A week ago, West Bromwich said it was starting to turn the corner, with losses receding after a year that saw it come close to collapse.
To save the company, it eventually took the controversial step of devaluing the return on its permanent interest bearing shares (PIBS) by issuing a new type of share called profit participating deferred shares (PPDSs).
But a group of small-time investors say the company mistreated them and cut the value of their investments without consultation – and they are planning to confront the management at the society’s AGM in July.
Peter Morgan, an accountant from Cheshire who put about £10,000 of his savings into buying PIBS as an investment, has put together a group of about 50 disgruntled WBBS investors.
He says they had not been consulted about the changes to investments that had previously been described as permanent.
He said the company had still not fully explained the decision to him or other small-scale investors in the year since the rescue plan.
“Obviously we will be bringing it up at the AGM,” he said. “We were hoping that it would be resolved by then, but there will be a number of us who are keen to say something.
“But I’m not optimistic for a result because they have this legal right apparently to do what they have done, although they have refused to release the advice. The main thing that we would have liked to have seen is for the deal to be amended so that it wasn’t so draconian.
“But the society has decided that it had the legal right to do this irrespective of any moral position.
“I don’t understand the mentality of the board.
“It’s not a huge sum and if they had foregone the interest for a couple of years to tide them over I think that wouldn’t have caused such a problem. ‘I think people would have accepted it. But what they have done, and the way they have done it, is just unacceptable, unpleasant and unnecessary.”
About £75 million worth of PIBS had originally been sold as an investment guaranteeing a fixed permanent return of more than six per cent.
But the decision to issue the PPDSs meant the original investment lost both the rate of return and their saleable values.
The society had to take action after racking up losses of nearly £40 million last year from disastrous investments in the stock market. He said the society had denied reports it was in financial trouble just a month before announcing the rescue plan.

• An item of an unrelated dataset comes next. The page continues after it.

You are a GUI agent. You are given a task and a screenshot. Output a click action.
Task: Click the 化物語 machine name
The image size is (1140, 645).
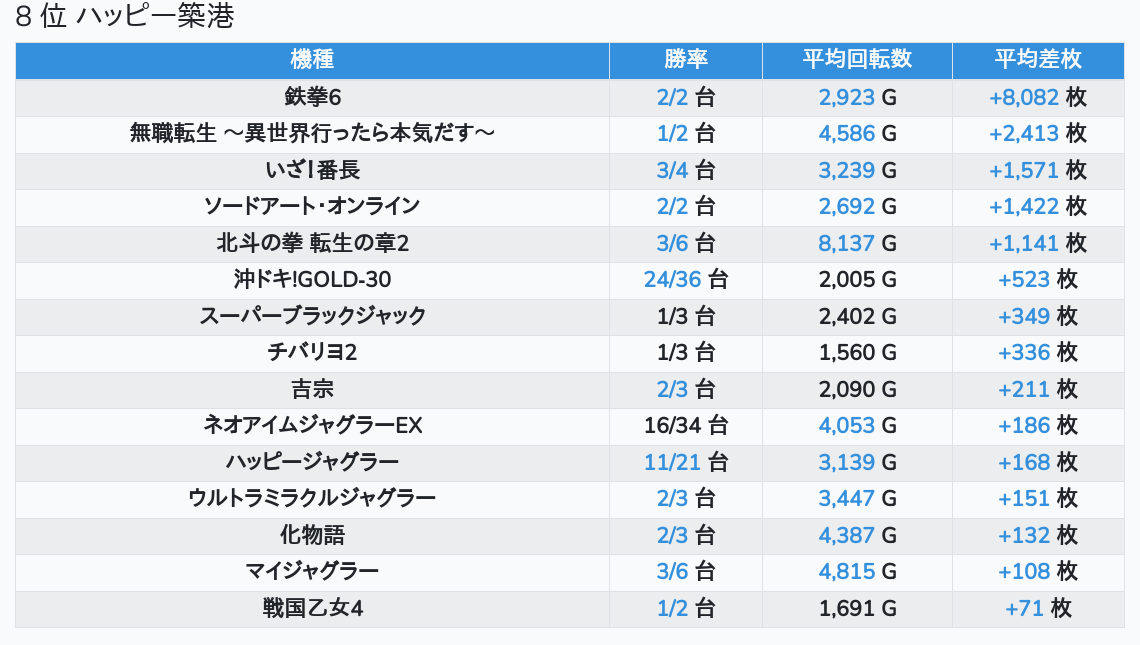click(312, 535)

And he said investors were trying to get action from the FSA to recover the money they had lost, either through a reorganisation of the company’s share arrangement, or through a compensation payment.
He said: “They want to sweep it under the carpet and move on but I think private investors have just been trampled on.
“The worrying thing is that the FSA has allowed this to happen.”
West Bromwich has defended the action it took last year, saying it had been necessary to retain any value at all for shareholders.
A spokeswoman said the society had no further comment to make.